A thread of commonality may be shared in WS and TS in the high rate of comorbid diagnoses of Attention Deficit Hyperactivity Disorder (ADHD) present in both disorders (Spencer et al., 1998; Carrasco et al., 2005), as well as in Autism Spectrum

Disorder (ASD) (Geurts et al., 2008). Studies of ADHD have also revealed altered frontostriatal connectivity (Durston et al., 2003) as well as a strong pattern of volumetric reductions in the caudate nucleus and reductions in structural asymmetry (Hynd et al.,

1993; Singer et al., 1993; Filipek et al., 1997). Interestingly, structural abnormalities present in ADHD may respond to treatment with stimulant medication in early childhood, yielding better outcomes in adulthood (Frodl and Skokauskas, 2012) but stimulant medication is not typically prescribed to individuals with WS due to the high potential for cardiac side effects.

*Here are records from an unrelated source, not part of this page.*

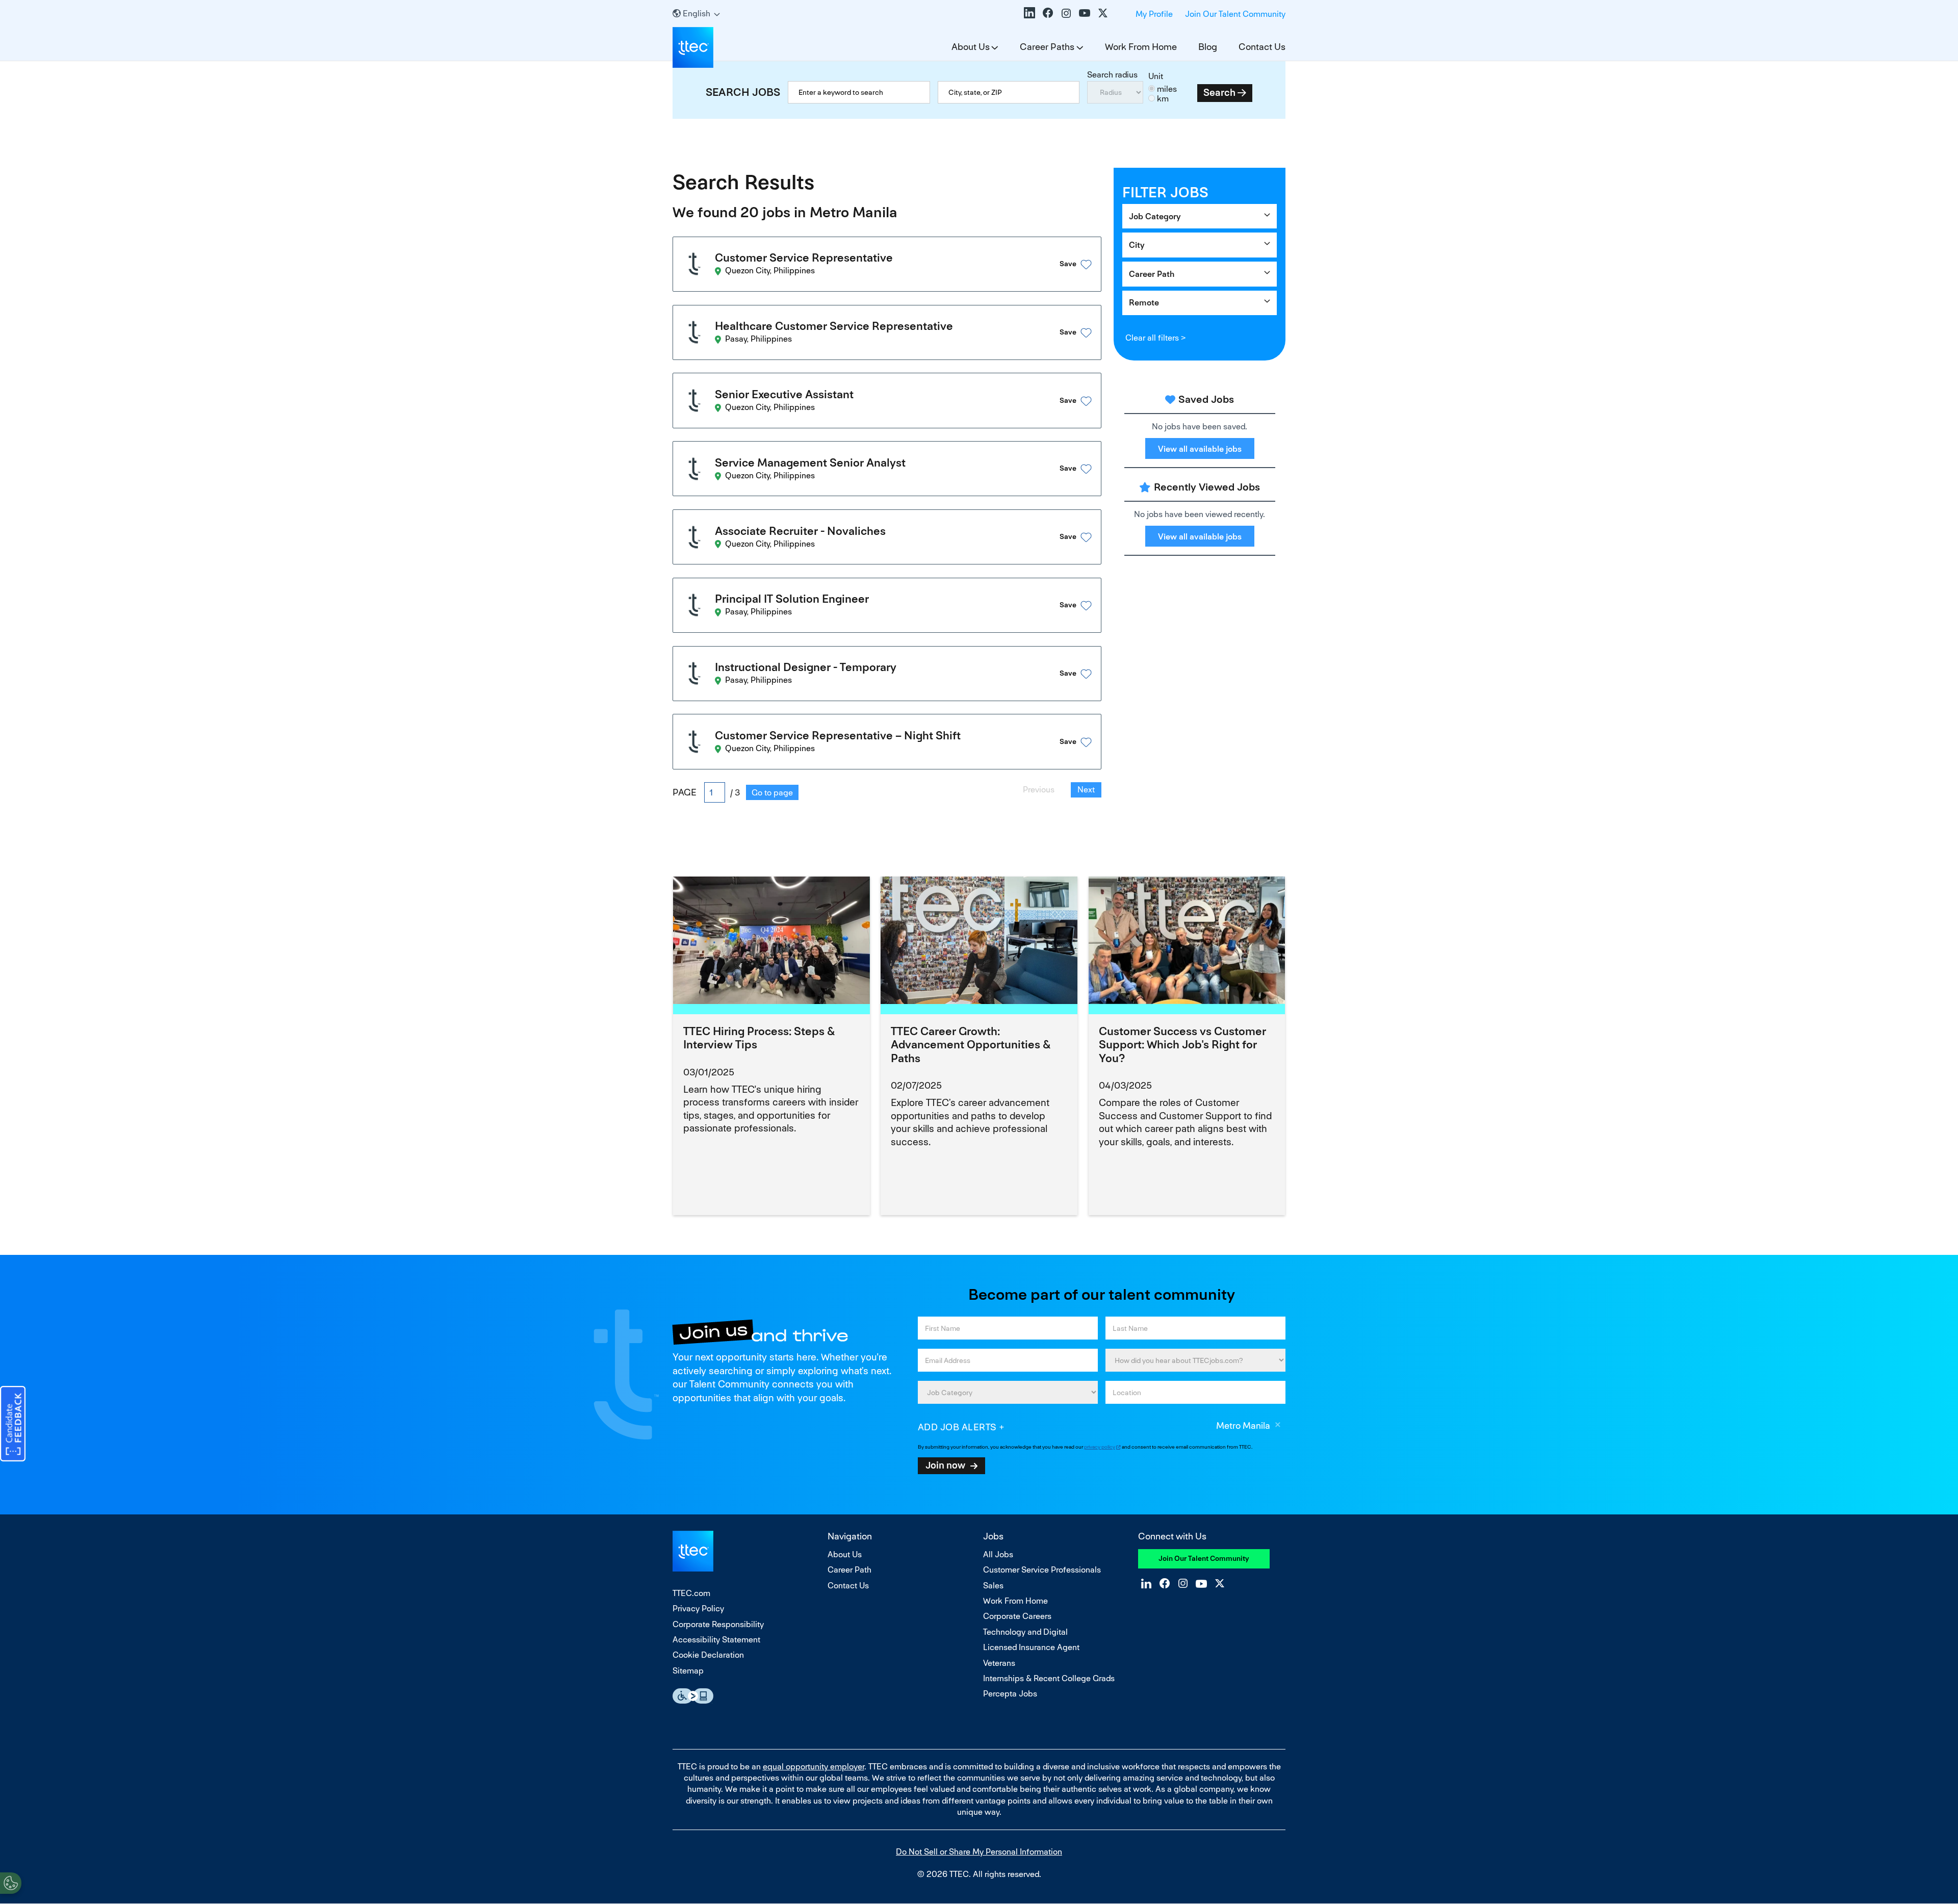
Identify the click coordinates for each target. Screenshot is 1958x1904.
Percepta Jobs (1010, 1693)
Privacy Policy (698, 1608)
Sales (993, 1585)
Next (1086, 789)
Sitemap (688, 1670)
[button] (1062, 264)
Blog (1207, 47)
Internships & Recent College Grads (1049, 1678)
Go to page (772, 792)
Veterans (999, 1663)
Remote (1144, 302)
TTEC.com (691, 1593)
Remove (1277, 1426)
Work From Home (1141, 47)
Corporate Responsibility (718, 1624)
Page (685, 792)
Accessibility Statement (716, 1639)
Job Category (1155, 216)
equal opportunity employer (813, 1766)
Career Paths (1047, 47)
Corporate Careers (1017, 1616)
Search (1219, 92)
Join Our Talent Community (1235, 14)
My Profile (1154, 14)
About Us (970, 47)
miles (1167, 89)
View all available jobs (1200, 449)
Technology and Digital (1025, 1632)
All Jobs (998, 1554)
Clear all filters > (1155, 337)
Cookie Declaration (708, 1655)
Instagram (1066, 12)
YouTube (1084, 12)
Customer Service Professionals (1042, 1569)
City (1137, 245)
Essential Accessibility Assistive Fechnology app (693, 1696)
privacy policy (1099, 1447)
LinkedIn (1029, 12)
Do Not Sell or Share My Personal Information (979, 1851)
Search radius (1112, 74)
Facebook (1047, 12)
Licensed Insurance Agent (1031, 1647)
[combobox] (1009, 92)
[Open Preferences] (10, 1883)
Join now (945, 1465)
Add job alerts (957, 1427)
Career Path (1151, 274)
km (1163, 98)
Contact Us (1262, 47)
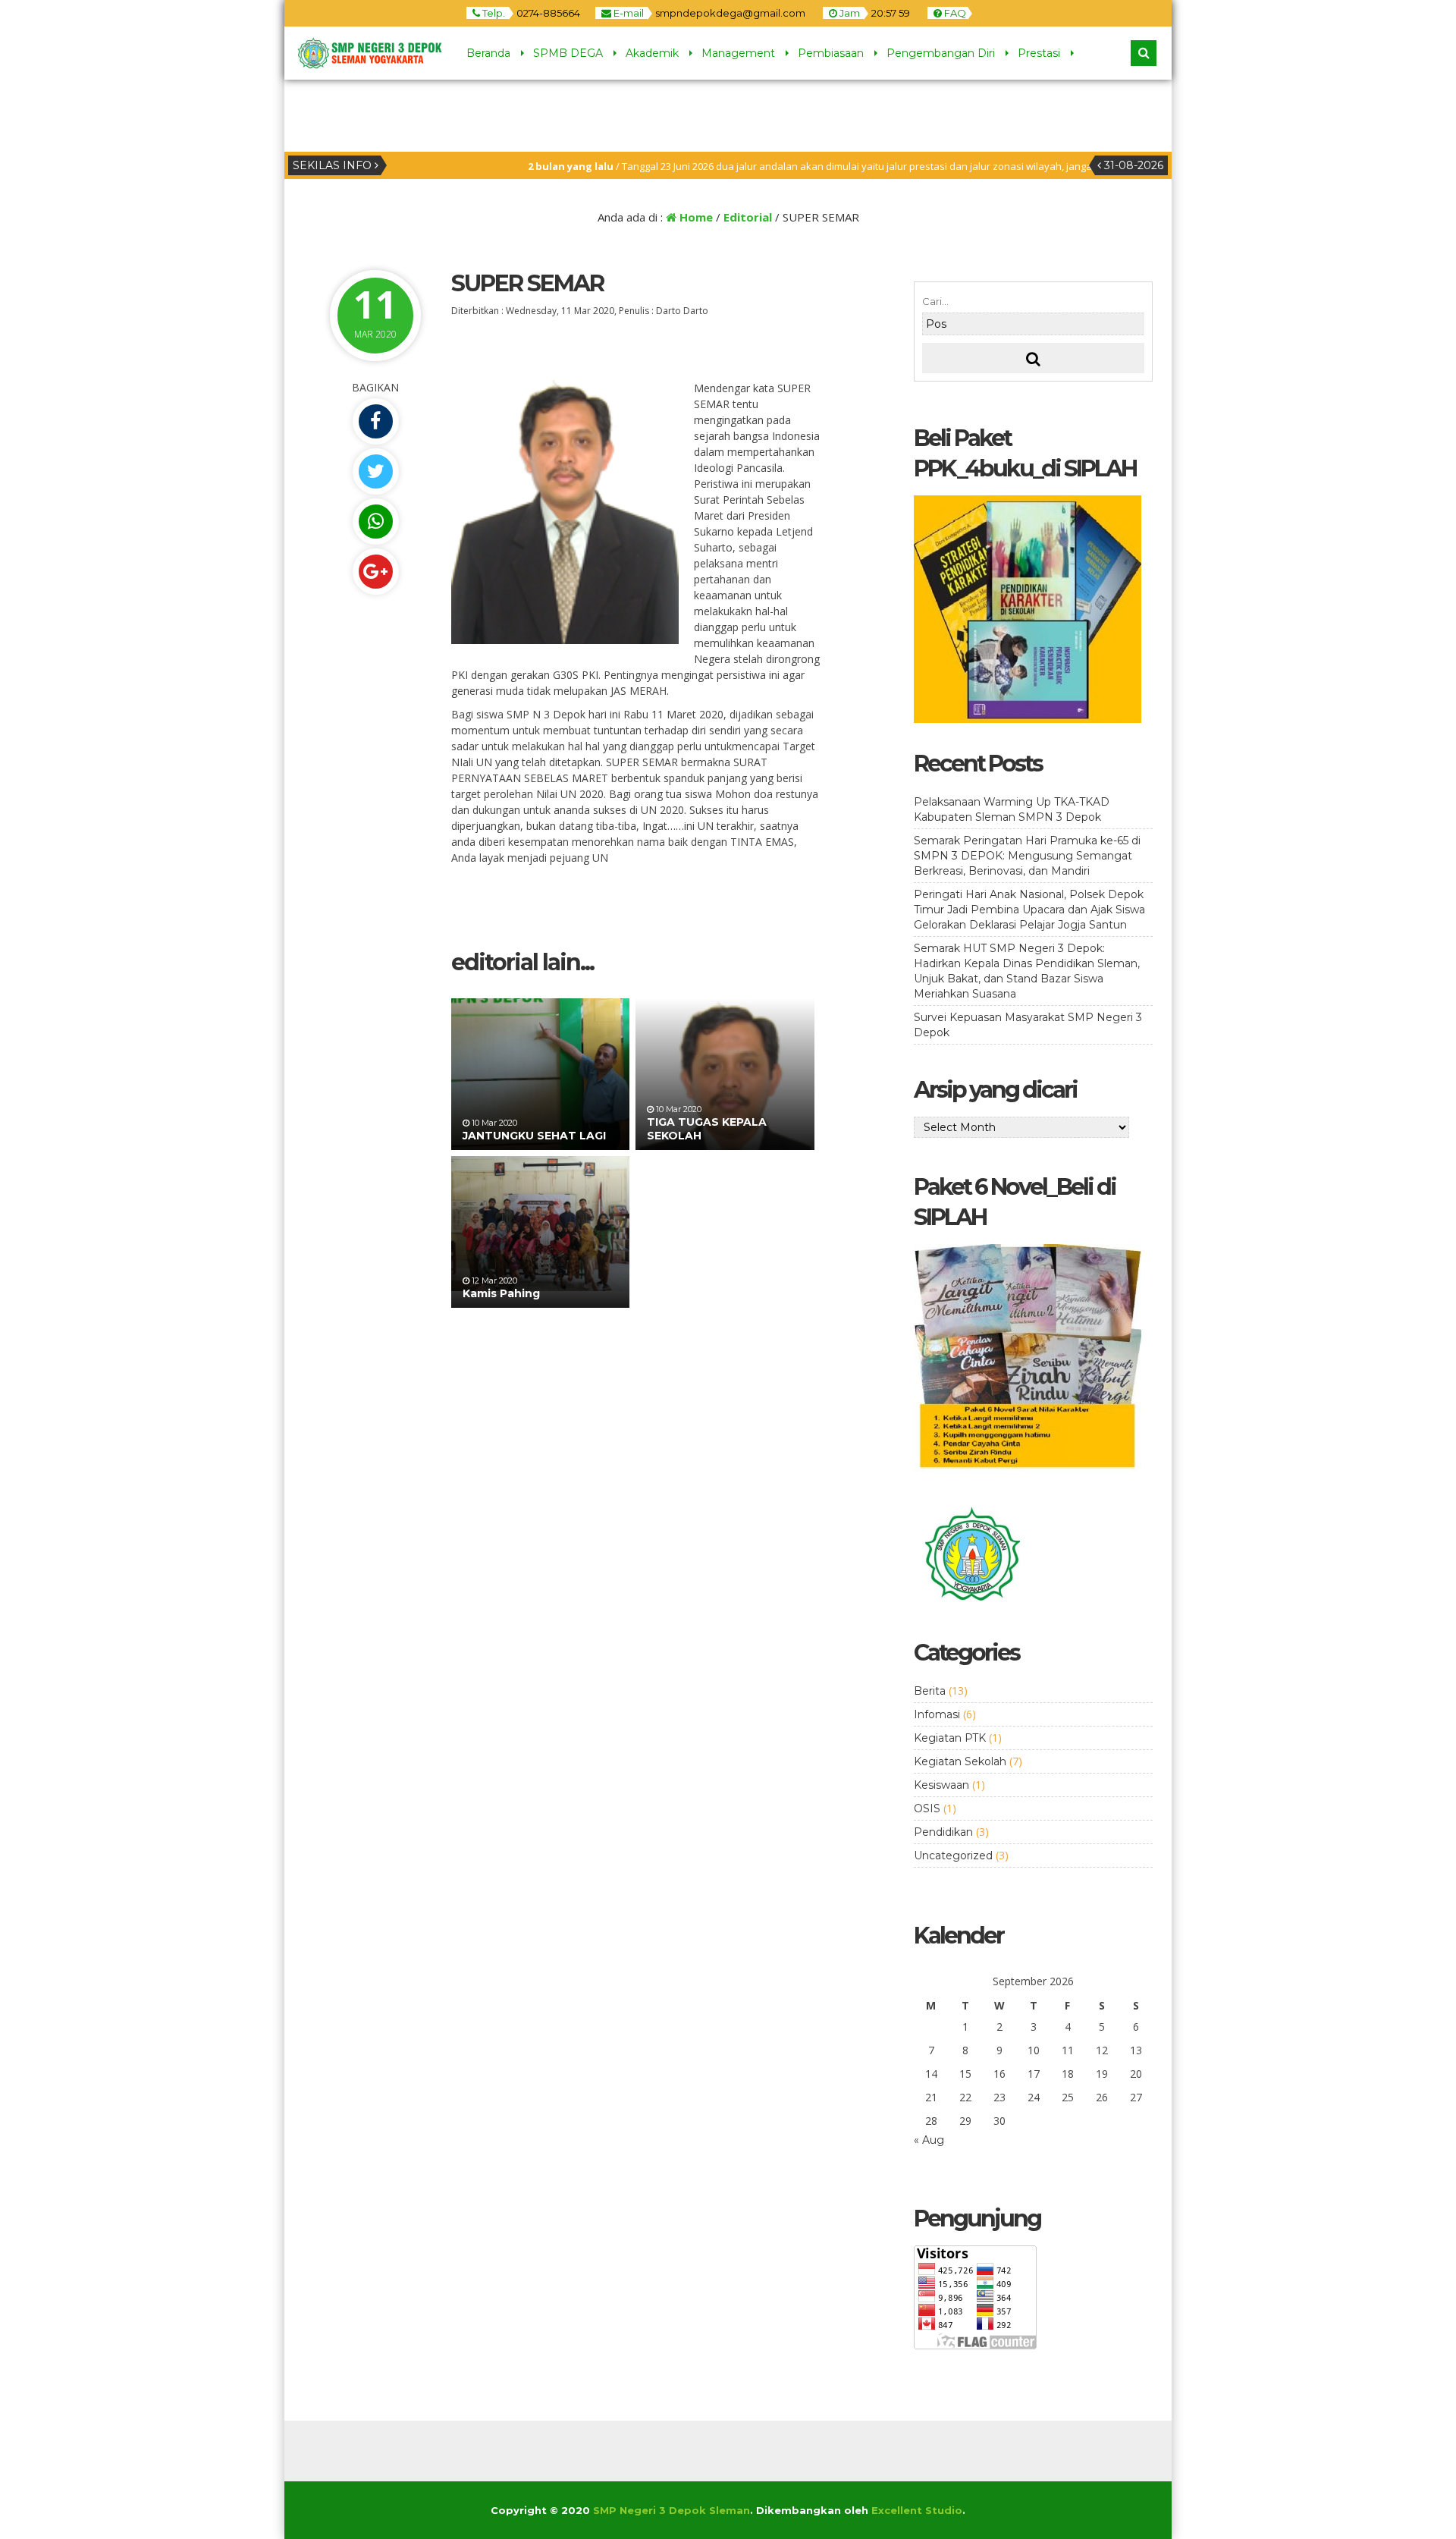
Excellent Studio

Patterns of morphological differences in ASD serve as an interesting counterpoint to those observed in WS, particularly in light of their contrasting behavioral phenotypes and genetic profiles. Duplications in the deleted region in WS have been shown to result

in a classically autistic behavioral phenotype (Berg et al., 2007; Velleman and Mervis,

2011; Sanders et al., 2012) suggesting disparate effects of the gene deletion or duplication in WS and ASD respectively, with implications for the underlying neuroanatomy. Structural imaging studies have revealed increased caudate volume (Sears et al., 1999; Langen et al., 2007) and early overgrowth of the caudate (Langen et al.,

2012) in ASD, which is strongly associated with repetitive behaviors (Estes et al., 2011) in the disorder. Decreased frontostriatal connectivity in the caudate nucleus (Di Martino et al., 2011) has also been observed. Functional imaging studies have also noted reduced frontostriatal activation (Shafritz et al., 2008), as well as aberrant processing of reward and reduced connectivity in the nucleus accumbens (Delmonte et al., 2013), particularly related to social stimuli (Kohls et al., 2013).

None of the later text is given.